| 초록 |
Objectives: Lupus nephritis (LN) is an important risk factor for morbidity and mortality in systemic lupus erythematosus (SLE). Hydroxychloroquine (HCQ) is an integral part of the therapeutic armamentarium for SLE, both in prophylaxis and treatment. Data regarding HCQ levels in whole blood, serum and plasma and recommended therapeutic cut-offs have not been reliably determined. The present study aims to estimate and correlate HCQ concentrations in whole blood and its components (serum and plasma) in LN patients in Indian subpopulation.
Methods: Lupus nephritis patients on HCQ therapy for a minimum of 3 months were included in this study. HCQ blood levels (ng/mL) in same patient from EDTA whole blood, plasma and serum were measured by liquid chromatography-tandem mass spectrometry and correlation among different bio sample was done.

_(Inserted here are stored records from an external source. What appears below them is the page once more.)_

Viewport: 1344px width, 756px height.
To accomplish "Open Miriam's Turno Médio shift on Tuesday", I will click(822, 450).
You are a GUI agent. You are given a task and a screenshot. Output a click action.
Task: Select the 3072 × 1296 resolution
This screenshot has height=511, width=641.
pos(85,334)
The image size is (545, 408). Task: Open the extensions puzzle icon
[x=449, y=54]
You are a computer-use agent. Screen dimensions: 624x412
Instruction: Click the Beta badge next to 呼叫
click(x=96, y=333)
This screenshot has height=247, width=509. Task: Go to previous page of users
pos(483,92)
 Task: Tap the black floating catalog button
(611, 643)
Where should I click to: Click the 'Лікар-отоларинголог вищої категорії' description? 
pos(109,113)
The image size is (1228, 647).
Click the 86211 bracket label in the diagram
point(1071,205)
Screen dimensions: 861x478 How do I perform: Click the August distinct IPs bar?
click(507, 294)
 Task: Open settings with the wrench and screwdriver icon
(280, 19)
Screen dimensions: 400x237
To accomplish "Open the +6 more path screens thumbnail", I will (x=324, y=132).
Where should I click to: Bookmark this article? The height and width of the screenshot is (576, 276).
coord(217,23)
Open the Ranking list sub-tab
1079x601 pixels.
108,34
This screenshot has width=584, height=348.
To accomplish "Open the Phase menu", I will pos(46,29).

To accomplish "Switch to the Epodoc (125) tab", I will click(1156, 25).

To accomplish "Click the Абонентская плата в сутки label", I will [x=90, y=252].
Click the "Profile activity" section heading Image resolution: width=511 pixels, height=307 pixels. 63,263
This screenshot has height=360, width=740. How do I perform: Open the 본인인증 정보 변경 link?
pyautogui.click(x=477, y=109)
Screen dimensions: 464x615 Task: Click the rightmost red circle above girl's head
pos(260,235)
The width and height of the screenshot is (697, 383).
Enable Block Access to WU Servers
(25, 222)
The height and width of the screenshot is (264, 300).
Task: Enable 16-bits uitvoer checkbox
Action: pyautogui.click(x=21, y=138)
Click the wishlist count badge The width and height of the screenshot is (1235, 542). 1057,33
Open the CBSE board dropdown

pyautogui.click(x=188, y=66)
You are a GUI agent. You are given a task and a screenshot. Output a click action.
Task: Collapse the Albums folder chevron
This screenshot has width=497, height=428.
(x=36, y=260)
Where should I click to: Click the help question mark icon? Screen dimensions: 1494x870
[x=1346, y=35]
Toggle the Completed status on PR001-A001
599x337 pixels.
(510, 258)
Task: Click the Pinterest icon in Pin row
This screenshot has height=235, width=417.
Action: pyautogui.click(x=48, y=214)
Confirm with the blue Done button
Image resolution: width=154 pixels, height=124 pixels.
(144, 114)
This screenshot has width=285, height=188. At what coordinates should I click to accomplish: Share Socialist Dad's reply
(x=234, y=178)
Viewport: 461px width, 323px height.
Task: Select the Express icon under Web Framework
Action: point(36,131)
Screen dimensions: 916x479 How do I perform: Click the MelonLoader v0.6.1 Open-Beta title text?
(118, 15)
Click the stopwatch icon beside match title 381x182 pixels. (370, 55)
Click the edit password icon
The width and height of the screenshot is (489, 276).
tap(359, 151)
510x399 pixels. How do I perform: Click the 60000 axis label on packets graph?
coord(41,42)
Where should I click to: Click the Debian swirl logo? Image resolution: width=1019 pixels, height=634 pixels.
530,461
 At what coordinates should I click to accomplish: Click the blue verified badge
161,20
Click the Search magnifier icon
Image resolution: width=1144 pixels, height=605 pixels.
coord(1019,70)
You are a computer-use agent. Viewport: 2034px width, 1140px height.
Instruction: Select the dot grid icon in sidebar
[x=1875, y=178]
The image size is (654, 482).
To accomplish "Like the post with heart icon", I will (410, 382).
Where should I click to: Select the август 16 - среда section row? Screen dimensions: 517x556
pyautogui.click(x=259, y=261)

Results: In this cohort study, 51 patients were included with mean age of 29.5±8.98 years and 88.2% being females. The mean HCQ dose was 4.9 ± 1.7 mg/kg. The mean HCQ levels were 934.3±707.7 ng/mL in whole blood, 357.2± 259.4ng/mL in plasma and 354.93±276.44ng/mL in serum. The mean levels in whole blood were approximately 2.5-fold the levels in serum and plasma. Whole blood concentrations of HCQ had positive linear correlations with both plasma and serum concentrations, with a correlation coefficient of 0.549 and 0.778 (p<0.001), respectively (Figure 1). Whole blood levels with dose of 200 mg/day were lower than 400 mg/day (736 ± 666.40 ng/mL vs 1117.45 ± 814.66 ng/mL).
Conclusions: This is the first Indian study to look at HCQ concentrations in patients with lupus nephritis between whole blood, serum and plasma. All three samples sources have good correlation and any sample can be used from clinical point of view.